━━━━━ Excerto fornecido
Artigo publicado originalmente na edição de Janeiro/Fevereiro de 2024 da Edifícios e Energia.

Sem dúvida de que estamos na era da reabilitação do património construído, pelas boas e ao mesmo tempo más razões. A pressão da procura e a necessidade de criar novos espaços edificados também estão novamente a alavancar a construção de novos edifícios, em especial, na área dos serviços e nas suas mais diversas tipologias. Quanto à reabilitação, foram décadas de abandono do parque construído, mas o país percebeu finalmente que não pode deixar de pensar na reabilitação dos seus edifícios e as entidades responsáveis e os especialistas já consensualizaram ser este um desígnio nacional.

Os edifícios são o legado vivo de séculos de evolução e inovação. O património possui a capacidade de estimular a memória das pessoas historicamente vinculadas a ele, e, por isso, deverá ser alvo de estratégias que visem a sua promoção e preservação. O património não é constituído apenas por edifícios históricos, que deverão inevitavelmente merecer especial atenção, mas deverá englobar todos os edifícios existentes, selecionados e avaliados de forma criteriosa, que moldaram a forma de vida e os hábitos de habitantes, comunidades e populações ao longo dos séculos.
━━━━━━━━━━
━━━━━ Material fornecido
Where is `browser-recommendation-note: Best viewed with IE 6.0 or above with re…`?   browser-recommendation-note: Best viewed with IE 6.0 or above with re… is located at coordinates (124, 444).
━━━━━━━━━━
━━━━━ Material fornecido
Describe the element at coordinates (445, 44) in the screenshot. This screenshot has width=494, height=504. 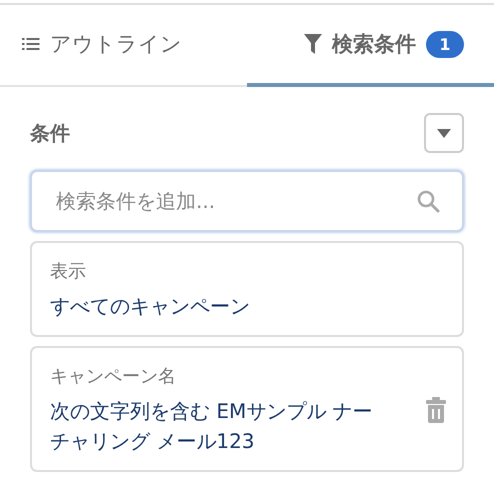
━━━━━━━━━━
◆ Tarefa A ◆
Traduza para inglês esta frase do excerto sobre a reabilitação de edifícios: "Os edifícios são o legado vivo de séculos de evolução e inovação."
◆ Tarefa B ◆
Responda, com base no excerto sobre a reabilitação de edifícios:
(i) Em que edição de que publicação saiu originalmente o artigo?
(ii) Em que área está, em especial, a ser alavancada a construção de novos edifícios?
(iii) O que tem o património a capacidade de estimular?

◆ Resposta A ◆
Buildings are the living legacy of centuries of evolution and innovation.

◆ Resposta B ◆
(i) Na edição de janeiro/fevereiro de 2024 da Edifícios e Energia.
(ii) Na área dos serviços.
(iii) A memória das pessoas historicamente vinculadas a ele.